About the base anion exchange membrane, it is synonymous with what was demonstrated above, and its preferable range is also the same.

[Coating liquid for forming a surface layer containing a silane coupling agent having an anionic functional group]
The surface layer forming coating solution used in the present invention (hereinafter also simply referred to as “surface layer forming coating solution”) is a silane coupling agent having an anionic functional group (hereinafter referred to as “specific silane coupling agent”). Contain).
The surface layer forming coating solution may contain a compound other than the specific silane coupling agent in the solvent, but the content of the specific silane coupling agent with respect to the total solid content of the surface layer forming coating solution is 90% by mass. Preferably, it is 95% by mass or more, more preferably 99% by mass or more, and particularly preferably 100% by mass.
The content of the specific silane coupling agent with respect to the total mass of the surface layer forming coating solution is preferably 0.1 to 10% by mass, more preferably 0.2 to 8% by mass, and 0.5 to 5% by mass. Is more preferable.
As the specific silane coupling agent preferably used in the present invention, an alkoxysilane compound is preferably exemplified, and a trialkoxysilane compound is more preferable.
In addition, examples of the specific silane coupling agent preferably used in the present invention include compounds represented by the following formula 2.

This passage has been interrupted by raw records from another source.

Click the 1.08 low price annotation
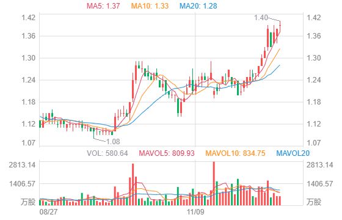The width and height of the screenshot is (342, 220). click(x=113, y=142)
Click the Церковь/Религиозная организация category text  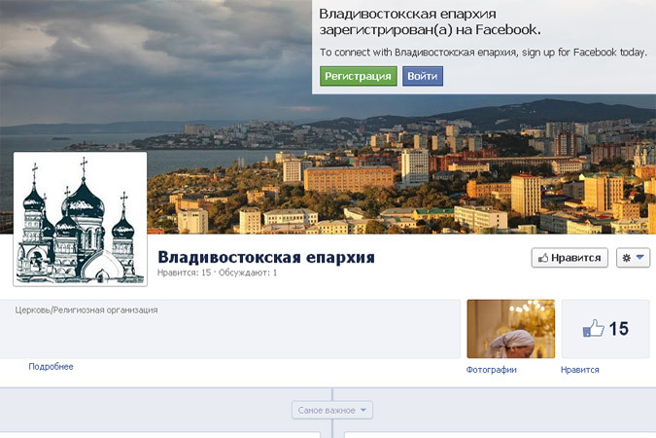point(86,310)
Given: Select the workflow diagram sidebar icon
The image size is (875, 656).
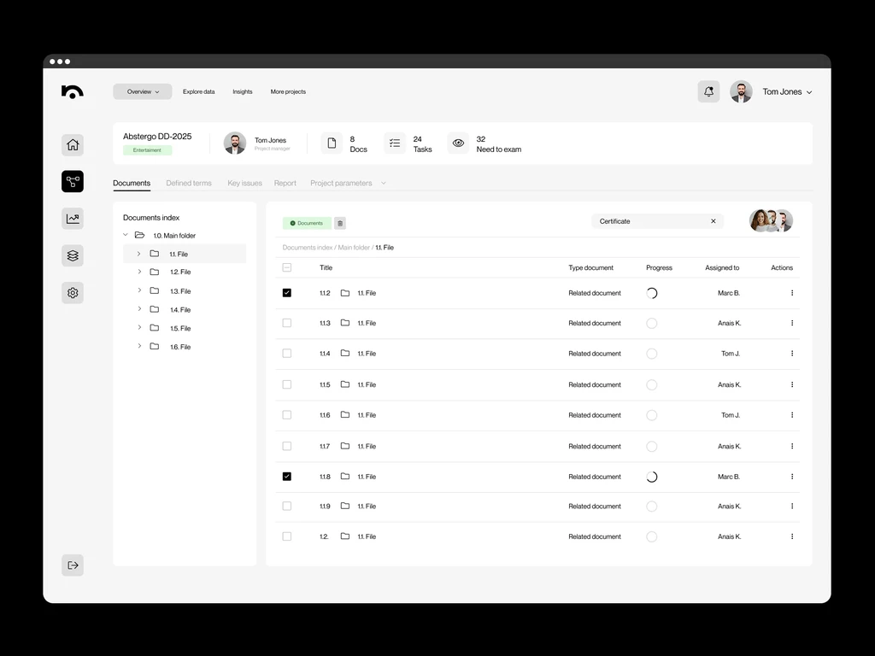Looking at the screenshot, I should [73, 182].
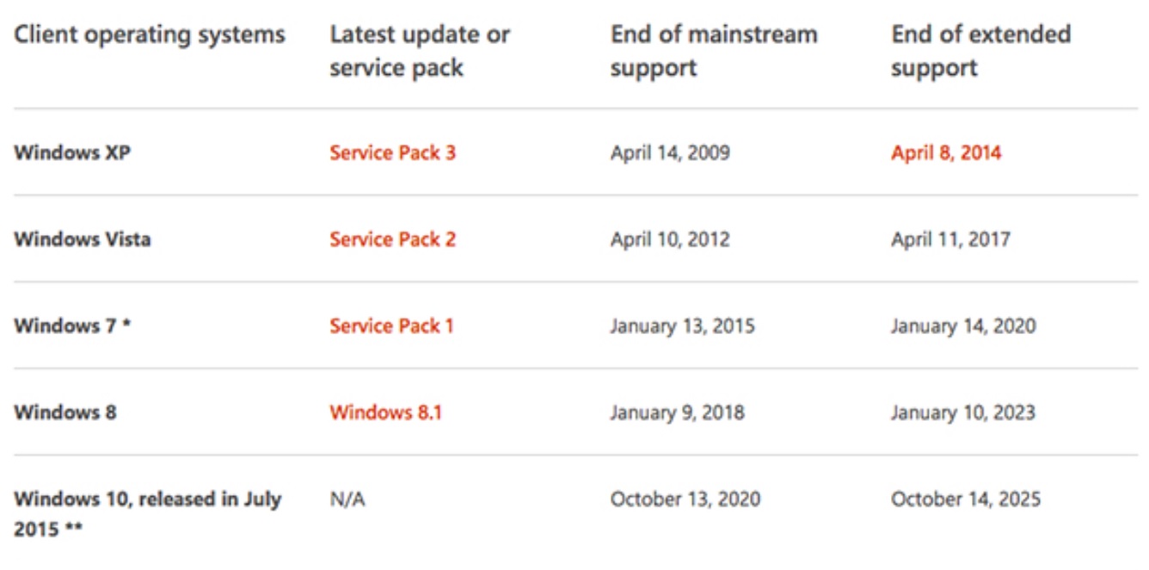Click the April 8, 2014 link
The image size is (1149, 570).
[x=946, y=153]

In Formula 2, each R ²¹ independently represents an anionic functional group, and is preferably a sulfo group, a carboxy group, and a phosphate group, and more preferably a sulfo group.
i represents an integer of 1 to 5, preferably 1 to 3, more preferably 1 to 2, and still more preferably 1.
L ²¹ represents an i + m-valent linking group, preferably a hydrocarbon group having 1 to 10 carbon atoms, and more preferably a saturated hydrocarbon group having 1 to 10 carbon atoms. When L ²¹ represents a divalent linking group, it is preferably an alkylene group, more preferably an alkylene group having 1 to 10 carbon atoms, and still more preferably an alkylene group having 2 to 4 carbon atoms.
R ²³ represents an alkyl group, preferably an alkyl group having 1 to 10 carbon atoms, and more preferably an alkyl group having 1 to 4 carbon atoms.
j represents an integer of 1 to 3, preferably 2 or 3, and more preferably 3.
R ²² each independently represents a monovalent organic group, preferably an alkyl group, more preferably an alkyl group having 1 to 4 carbon atoms.
k represents an integer of (3-j), and is preferably 0 or 1, more preferably 0.
m represents an integer of 1 or more, preferably an integer of 1 to 6, more preferably an integer of 1 to 4, and still more preferably an integer of 1 to 3.
When a plurality of R ²¹ , R ²² and R ²³ are present in the structure, these may be the same as or different from each other.

-solvent-
The surface layer forming coating solution used in the present invention may contain a solvent.
The content of the solvent is preferably 50 to 99% by mass, more preferably 60 to 98% by mass, and still more preferably 70 to 97% by mass with respect to the total mass of the surface layer forming coating solution.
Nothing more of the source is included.